Par exemple, la gestion féminine (la gestion par les femmes n’étant pas nécessairement féminine) est sensiblement différente. Elle fera preuve de plus d’ouverture, aura une vision plus large en ce qui concerne les conditions des travailleurs. Les hommes sont plus pointus; ce n’est pas une allusion à leur sexe, mais presque. Les hommes sont plus spécialisés que les femmes. Il y a des femmes qui vont dire qu’elles peuvent être spécialisées et je n’ai rien contre cela! Cela m’agace qu’on soit obligés de tenir ce genre de propos. Que les femmes fassent ce qu’elles veulent, bien sûr. Cela suppose aussi le droit ou le privilège d’être différente. À l’homme aussi d’être différent; mais cette différence doit être redéfinie en fonction du rôle que la femme joue dans la société.

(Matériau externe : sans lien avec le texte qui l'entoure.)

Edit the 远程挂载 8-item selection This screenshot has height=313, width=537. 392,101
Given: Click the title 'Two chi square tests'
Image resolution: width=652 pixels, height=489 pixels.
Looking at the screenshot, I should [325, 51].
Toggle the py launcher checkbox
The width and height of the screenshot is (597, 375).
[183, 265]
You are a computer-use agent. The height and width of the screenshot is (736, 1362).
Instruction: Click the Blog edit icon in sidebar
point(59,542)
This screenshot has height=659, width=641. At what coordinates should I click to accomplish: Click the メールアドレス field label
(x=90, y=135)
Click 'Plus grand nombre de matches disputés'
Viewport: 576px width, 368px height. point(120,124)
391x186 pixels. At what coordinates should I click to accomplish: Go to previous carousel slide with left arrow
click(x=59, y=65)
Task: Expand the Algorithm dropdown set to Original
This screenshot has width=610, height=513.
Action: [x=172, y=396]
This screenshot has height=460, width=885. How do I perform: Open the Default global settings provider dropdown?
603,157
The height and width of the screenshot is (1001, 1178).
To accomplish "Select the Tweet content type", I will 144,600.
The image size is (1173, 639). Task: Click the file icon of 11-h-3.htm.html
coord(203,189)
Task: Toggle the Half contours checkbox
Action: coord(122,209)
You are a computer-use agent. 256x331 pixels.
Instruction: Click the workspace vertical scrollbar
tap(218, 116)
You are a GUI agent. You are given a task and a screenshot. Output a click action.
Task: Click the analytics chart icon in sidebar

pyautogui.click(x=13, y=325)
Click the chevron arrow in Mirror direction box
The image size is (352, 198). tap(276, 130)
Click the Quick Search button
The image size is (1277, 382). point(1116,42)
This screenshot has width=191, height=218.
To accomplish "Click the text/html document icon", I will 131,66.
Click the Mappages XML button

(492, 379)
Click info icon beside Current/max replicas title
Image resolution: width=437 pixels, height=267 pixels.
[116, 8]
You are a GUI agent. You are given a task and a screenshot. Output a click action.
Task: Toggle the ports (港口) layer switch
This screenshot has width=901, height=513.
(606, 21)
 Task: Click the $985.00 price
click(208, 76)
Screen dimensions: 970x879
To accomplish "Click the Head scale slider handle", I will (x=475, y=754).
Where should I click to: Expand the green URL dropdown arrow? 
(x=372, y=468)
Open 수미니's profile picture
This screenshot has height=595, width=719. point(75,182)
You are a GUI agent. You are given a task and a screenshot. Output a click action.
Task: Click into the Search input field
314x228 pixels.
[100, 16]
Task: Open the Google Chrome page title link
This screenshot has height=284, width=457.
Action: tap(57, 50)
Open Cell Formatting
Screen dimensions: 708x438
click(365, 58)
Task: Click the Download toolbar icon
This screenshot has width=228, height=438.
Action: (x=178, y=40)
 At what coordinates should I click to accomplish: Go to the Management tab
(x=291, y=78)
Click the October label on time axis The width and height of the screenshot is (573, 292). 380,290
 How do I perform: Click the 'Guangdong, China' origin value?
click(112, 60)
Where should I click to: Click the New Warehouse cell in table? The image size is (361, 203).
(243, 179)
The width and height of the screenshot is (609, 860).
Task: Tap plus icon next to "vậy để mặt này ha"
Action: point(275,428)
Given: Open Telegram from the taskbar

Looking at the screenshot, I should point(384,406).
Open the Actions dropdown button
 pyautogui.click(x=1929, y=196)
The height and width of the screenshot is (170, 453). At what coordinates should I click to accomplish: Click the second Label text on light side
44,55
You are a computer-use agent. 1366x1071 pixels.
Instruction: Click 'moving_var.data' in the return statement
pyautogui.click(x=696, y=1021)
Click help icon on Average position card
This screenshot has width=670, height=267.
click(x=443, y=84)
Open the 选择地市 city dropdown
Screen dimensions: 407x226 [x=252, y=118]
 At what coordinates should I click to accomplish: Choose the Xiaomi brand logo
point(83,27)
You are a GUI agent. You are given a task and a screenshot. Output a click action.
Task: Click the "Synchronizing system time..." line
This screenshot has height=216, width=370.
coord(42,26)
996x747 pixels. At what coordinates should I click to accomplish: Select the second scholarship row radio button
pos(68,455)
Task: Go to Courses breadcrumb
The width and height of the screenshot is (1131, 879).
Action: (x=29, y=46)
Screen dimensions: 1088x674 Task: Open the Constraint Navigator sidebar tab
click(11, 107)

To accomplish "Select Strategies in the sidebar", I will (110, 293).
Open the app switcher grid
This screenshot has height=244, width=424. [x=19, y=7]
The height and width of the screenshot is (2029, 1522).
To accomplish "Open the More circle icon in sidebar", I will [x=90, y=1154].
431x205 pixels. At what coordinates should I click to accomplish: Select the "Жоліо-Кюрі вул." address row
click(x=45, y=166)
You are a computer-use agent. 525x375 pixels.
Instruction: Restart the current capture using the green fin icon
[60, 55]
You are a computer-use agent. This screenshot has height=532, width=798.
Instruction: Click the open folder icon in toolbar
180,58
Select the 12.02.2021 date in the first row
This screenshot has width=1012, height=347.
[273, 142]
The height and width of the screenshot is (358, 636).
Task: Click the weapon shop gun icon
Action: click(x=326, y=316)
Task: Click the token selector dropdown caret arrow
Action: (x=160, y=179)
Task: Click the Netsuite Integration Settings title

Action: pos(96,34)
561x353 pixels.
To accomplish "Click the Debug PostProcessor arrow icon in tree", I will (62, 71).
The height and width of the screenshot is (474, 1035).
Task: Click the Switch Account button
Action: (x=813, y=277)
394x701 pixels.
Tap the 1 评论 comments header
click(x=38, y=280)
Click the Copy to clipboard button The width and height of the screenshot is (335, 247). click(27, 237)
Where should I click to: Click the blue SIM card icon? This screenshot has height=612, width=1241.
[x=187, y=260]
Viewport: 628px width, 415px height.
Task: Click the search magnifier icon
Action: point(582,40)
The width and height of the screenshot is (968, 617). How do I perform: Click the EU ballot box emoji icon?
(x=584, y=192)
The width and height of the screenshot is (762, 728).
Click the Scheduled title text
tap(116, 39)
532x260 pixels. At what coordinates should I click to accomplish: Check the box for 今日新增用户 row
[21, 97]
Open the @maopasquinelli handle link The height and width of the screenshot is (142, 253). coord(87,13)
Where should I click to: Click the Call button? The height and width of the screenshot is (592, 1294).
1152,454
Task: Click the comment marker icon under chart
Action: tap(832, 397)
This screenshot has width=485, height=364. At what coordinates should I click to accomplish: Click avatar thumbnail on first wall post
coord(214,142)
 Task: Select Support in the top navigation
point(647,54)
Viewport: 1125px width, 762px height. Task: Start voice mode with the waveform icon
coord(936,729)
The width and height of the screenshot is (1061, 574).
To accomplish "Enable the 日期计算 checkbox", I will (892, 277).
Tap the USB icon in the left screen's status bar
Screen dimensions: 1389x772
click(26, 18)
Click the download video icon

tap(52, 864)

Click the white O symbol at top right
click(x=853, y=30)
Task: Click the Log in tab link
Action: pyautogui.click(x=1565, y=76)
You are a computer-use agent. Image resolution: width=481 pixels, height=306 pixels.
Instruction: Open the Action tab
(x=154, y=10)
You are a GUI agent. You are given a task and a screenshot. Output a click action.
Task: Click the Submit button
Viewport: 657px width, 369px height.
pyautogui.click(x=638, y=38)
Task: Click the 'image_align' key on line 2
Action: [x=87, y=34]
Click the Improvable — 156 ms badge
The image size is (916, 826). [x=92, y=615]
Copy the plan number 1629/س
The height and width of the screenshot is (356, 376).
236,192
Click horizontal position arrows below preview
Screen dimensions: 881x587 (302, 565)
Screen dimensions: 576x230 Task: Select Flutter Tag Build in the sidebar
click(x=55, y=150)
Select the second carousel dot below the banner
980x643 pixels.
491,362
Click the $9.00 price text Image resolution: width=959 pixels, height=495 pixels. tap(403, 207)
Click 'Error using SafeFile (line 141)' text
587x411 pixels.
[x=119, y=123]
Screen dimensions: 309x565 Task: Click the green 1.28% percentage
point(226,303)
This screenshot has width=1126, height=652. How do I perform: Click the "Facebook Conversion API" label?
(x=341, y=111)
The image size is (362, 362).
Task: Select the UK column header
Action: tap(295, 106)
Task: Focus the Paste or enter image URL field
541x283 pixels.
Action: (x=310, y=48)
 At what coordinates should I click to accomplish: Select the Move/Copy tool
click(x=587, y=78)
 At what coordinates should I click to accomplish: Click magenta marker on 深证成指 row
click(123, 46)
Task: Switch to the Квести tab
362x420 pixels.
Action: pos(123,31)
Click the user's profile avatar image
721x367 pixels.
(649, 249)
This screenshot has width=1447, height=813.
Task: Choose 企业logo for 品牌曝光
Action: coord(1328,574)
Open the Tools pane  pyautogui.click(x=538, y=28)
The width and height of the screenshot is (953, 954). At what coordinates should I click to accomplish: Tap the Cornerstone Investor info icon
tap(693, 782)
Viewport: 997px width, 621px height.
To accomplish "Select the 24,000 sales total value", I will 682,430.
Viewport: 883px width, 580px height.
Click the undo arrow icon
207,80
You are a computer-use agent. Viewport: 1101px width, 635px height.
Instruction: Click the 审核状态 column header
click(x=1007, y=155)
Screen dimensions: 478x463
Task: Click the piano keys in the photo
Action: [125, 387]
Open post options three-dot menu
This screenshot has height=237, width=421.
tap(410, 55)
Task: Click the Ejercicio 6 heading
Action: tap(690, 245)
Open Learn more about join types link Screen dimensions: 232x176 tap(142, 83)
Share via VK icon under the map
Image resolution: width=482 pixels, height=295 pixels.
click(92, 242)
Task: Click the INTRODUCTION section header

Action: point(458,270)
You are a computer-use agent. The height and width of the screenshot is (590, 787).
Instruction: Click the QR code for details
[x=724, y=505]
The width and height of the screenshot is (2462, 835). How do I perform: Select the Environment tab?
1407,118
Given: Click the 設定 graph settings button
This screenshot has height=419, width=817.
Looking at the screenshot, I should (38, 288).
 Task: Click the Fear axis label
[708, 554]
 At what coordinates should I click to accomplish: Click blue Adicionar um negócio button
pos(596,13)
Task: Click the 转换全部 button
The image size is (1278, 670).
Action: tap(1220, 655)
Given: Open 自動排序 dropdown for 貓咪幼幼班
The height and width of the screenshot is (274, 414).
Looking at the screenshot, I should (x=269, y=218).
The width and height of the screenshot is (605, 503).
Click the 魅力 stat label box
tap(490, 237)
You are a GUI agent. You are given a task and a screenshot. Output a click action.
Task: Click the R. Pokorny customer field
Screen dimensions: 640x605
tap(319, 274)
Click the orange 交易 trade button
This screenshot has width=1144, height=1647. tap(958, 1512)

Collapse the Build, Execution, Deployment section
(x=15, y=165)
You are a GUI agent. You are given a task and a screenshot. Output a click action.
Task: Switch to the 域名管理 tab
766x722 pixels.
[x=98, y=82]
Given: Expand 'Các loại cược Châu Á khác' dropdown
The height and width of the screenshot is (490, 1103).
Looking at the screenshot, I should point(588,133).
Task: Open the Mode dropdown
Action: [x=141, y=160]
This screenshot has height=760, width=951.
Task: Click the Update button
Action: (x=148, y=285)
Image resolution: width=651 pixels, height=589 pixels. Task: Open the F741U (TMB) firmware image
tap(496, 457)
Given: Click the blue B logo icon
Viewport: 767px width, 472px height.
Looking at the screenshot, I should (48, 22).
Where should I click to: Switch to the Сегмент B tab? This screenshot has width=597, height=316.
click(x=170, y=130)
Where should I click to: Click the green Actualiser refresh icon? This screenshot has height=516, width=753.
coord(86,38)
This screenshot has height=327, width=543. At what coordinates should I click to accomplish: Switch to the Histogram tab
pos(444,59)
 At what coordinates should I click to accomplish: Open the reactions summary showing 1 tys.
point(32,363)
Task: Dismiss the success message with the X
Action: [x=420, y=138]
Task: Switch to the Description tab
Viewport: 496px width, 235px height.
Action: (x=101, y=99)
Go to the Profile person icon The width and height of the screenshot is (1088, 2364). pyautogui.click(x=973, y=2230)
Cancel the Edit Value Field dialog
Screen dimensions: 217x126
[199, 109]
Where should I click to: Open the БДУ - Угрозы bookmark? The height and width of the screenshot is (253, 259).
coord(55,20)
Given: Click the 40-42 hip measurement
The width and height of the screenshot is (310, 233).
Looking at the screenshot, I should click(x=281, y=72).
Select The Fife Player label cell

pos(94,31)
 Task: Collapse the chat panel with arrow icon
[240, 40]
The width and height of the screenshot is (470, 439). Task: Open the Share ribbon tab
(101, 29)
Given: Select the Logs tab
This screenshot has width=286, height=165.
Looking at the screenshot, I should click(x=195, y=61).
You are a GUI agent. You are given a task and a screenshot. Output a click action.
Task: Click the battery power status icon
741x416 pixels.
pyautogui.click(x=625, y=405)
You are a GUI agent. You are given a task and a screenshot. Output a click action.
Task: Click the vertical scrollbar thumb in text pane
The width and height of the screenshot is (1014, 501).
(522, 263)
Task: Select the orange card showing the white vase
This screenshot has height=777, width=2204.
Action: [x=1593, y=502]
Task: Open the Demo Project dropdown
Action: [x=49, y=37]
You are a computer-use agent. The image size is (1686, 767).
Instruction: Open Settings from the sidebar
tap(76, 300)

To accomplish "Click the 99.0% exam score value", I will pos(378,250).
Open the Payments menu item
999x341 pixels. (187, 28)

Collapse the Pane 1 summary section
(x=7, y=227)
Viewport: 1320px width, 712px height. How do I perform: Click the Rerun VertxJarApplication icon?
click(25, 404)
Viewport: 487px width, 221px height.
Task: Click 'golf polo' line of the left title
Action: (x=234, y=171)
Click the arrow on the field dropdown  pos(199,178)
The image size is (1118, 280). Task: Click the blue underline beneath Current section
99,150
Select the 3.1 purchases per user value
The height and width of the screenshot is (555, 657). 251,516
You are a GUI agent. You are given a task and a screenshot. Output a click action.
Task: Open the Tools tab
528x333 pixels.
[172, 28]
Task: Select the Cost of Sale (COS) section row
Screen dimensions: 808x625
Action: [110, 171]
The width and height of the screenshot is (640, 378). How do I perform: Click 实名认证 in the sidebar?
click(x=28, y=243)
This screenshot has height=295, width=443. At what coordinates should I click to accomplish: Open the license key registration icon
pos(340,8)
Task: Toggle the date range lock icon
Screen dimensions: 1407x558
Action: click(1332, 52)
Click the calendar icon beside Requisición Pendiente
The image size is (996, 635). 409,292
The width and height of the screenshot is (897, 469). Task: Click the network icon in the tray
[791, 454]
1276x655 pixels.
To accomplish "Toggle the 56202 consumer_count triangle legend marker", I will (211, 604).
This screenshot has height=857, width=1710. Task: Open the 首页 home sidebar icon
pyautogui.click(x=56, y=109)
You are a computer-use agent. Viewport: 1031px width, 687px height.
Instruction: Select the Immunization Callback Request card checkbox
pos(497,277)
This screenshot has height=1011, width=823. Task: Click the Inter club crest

Pour moi, il n’y a pas de conflit. Il s’agit seulement d’un regard qu’on jette sur les choses pour arriver à trouver des solutions à notre vie commune. Je souhaite qu’on ne réagisse pas en tant qu’homme à ce qu’est la femme et à ce qu’elle fait, qu’on arrête de se définir par rapport à cette situation et qu’on envisage d’agir. Que doit-on faire et être, nous, les hommes?»

Est-il possible que, contrairement à leurs aînés, les hommes âgés de moins de 30 ans n’aient pas perdu leurs repères?
«Il est important que la formation soit "bisexuée", dans une certaine mesure, mais il est également important que les garçons soient pris en charge par des hommes. Je suis de cet avis depuis très longtemps. La situation qui prévaut actuellement dans le système d’éducation vient beaucoup de la première vague du féminisme – qui n’est pas sans vertu – qui a "désexualisé" l’école, qui mettait l’accent sur l’absence de différences. Maintenant, il faut franchir cette étape-là dans le domaine de l’éducation et donner les mêmes chances aux filles et aux garçons, en tenant compte de la différence et sans mettre l’accent dessus.

Je pense que, lorsqu’ils sont jeunes, les garçons ont de la difficulté à prendre des femmes pour modèle et à leur obéir. Il faut que les mâles règlent certains problèmes entre eux, ils faut que les garçons prennent leur modèle chez les mâles.»

L’homme a-t-il perdu la «guerre des sexes»?
«Il a perdu une bataille, mais il n’a pas perdu la guerre… C’est certain qu’il a perdu des plumes dans l’entreprise de conquête de la femme, mais c’est pour le mieux! Ce que je veux dire, c’est que maintenant qu’on a reçu des coups dans l’oeil, il faut repenser sérieusement notre affaire, sans aborder la question comme s’il s’agissait d’une situation conflictuelle entre les deux sexes.»